• **WHAT YOU NEED TO DO**: Only one stretch of the data below is wanted: the lines from the one with "This screenshot has width=1372, height=878." through the one with "Task: Switch to the Audio tab", repeated exactly.
** DATA FOR ANALYSIS follows **
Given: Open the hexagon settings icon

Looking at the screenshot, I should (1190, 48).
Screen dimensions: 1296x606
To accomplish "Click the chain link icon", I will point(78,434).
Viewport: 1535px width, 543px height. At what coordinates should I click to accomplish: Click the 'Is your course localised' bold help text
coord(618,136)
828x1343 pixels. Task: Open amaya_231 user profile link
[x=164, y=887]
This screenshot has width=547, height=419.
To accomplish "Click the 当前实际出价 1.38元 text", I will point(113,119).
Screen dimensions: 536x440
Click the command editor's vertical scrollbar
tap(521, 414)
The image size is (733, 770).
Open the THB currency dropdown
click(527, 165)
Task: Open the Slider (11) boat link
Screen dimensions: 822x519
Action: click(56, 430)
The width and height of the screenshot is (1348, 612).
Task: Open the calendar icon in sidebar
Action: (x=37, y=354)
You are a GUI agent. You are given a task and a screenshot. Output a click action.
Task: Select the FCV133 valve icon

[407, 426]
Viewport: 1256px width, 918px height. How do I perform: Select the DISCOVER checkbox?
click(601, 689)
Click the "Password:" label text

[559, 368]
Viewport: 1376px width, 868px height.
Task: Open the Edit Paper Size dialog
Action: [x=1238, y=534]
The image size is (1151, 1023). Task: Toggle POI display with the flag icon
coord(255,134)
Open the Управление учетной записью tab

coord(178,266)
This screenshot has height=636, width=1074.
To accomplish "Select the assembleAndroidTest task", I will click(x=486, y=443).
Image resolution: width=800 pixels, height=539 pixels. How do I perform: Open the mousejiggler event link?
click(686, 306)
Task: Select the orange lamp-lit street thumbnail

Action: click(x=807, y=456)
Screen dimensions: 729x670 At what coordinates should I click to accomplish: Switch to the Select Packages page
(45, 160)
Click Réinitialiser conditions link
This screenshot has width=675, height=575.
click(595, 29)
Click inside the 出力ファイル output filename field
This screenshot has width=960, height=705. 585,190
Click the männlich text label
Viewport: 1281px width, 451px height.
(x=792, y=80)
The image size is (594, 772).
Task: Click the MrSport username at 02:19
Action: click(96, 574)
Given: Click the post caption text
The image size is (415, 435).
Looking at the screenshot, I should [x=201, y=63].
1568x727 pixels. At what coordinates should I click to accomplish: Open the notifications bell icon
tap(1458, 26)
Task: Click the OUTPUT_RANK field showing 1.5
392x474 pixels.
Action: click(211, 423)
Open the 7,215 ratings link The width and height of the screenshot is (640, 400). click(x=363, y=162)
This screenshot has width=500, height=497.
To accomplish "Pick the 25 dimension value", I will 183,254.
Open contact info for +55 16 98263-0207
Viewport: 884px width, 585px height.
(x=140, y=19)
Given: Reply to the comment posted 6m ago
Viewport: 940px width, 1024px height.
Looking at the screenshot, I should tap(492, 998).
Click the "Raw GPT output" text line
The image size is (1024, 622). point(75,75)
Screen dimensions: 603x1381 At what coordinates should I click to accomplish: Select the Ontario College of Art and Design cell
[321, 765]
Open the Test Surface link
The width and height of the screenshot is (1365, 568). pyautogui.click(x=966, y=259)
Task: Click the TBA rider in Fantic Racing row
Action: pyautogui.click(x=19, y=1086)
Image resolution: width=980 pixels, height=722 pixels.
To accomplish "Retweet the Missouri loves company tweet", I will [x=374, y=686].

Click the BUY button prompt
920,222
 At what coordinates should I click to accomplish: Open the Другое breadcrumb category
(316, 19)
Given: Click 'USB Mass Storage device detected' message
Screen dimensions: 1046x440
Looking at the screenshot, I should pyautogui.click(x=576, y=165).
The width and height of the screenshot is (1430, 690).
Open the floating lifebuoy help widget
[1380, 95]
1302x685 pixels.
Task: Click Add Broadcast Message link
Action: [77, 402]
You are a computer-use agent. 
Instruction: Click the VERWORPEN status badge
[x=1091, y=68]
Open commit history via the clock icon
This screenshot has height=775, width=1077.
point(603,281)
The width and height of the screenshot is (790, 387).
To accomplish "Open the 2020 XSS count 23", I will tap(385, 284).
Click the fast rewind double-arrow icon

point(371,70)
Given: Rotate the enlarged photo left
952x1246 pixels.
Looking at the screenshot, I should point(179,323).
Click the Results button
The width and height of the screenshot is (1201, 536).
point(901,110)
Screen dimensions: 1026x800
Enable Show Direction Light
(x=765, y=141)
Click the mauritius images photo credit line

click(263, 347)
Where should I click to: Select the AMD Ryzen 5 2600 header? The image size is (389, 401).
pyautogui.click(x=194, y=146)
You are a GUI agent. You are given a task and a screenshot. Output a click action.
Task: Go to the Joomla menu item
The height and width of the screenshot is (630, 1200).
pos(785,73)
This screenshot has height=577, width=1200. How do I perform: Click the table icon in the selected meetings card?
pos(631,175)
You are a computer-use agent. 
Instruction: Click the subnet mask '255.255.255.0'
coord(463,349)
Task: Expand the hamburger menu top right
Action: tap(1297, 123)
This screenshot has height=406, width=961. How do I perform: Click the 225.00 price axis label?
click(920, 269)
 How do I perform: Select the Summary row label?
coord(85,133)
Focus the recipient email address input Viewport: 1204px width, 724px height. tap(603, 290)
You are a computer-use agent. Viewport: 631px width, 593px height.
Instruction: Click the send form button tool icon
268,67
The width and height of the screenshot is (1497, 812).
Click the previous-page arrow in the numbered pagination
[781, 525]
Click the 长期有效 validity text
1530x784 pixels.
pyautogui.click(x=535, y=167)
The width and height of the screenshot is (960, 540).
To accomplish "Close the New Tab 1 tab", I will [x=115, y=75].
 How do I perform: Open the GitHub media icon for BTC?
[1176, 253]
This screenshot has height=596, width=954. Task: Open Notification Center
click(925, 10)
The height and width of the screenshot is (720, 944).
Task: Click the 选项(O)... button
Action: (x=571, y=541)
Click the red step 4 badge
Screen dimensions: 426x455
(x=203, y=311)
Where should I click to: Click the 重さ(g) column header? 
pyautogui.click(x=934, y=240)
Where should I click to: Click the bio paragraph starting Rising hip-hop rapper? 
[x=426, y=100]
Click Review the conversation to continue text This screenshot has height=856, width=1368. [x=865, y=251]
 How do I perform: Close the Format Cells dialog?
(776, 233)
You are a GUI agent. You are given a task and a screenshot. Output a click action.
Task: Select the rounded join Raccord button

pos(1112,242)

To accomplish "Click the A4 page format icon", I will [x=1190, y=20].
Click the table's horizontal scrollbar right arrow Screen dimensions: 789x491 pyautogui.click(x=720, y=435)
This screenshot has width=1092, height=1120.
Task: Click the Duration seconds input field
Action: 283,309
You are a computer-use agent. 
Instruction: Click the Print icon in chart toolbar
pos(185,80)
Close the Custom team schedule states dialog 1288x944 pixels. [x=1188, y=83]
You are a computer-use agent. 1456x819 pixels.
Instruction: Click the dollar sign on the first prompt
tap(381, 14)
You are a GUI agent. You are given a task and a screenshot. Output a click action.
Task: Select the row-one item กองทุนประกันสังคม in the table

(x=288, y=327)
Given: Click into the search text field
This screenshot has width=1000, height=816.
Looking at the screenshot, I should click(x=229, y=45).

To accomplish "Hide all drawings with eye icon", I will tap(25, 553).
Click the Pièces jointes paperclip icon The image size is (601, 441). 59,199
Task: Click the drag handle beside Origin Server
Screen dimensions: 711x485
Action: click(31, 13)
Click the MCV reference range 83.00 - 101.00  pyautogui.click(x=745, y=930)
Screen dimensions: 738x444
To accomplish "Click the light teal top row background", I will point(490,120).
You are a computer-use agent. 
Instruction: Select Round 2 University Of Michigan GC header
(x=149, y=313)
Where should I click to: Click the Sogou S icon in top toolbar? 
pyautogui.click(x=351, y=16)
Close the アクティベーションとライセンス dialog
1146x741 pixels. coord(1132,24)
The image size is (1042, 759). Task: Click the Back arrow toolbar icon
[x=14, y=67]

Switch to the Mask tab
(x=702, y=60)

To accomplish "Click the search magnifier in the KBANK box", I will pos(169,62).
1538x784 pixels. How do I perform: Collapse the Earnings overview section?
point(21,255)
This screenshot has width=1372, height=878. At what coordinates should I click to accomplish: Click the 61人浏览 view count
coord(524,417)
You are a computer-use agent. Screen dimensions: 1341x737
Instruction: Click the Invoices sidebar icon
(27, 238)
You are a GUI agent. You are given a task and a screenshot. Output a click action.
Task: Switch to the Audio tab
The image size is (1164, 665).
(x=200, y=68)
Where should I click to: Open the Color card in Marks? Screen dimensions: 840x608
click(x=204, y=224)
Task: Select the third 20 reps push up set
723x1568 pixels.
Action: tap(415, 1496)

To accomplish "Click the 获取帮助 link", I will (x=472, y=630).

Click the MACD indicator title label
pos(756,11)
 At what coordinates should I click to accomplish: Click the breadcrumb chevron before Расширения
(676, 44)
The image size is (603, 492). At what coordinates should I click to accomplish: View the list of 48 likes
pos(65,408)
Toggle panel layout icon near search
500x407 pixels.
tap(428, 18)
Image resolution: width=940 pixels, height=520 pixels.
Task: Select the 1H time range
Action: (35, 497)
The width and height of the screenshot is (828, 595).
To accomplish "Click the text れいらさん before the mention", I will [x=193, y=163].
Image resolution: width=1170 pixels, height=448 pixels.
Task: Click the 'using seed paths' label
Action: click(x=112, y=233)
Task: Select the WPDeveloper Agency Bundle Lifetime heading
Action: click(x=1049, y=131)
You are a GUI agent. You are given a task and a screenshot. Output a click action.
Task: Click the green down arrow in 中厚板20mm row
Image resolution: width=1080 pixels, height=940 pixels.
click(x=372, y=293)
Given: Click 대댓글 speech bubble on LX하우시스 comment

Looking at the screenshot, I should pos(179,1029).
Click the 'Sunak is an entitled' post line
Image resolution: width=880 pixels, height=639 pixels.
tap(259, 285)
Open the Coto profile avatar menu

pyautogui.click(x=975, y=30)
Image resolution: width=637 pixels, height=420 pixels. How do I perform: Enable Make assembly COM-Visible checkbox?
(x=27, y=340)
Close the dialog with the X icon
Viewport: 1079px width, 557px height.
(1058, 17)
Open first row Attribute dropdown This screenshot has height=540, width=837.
** End of DATA FOR ANALYSIS **
• **SOLVED PROBLEM**:
This screenshot has width=1372, height=878. At what coordinates should I click to accomplish: Click the 61人浏览 view count
coord(524,417)
You are a computer-use agent. Screen dimensions: 1341x737
Instruction: Click the Invoices sidebar icon
(27, 238)
You are a GUI agent. You are given a task and a screenshot. Output a click action.
Task: Switch to the Audio tab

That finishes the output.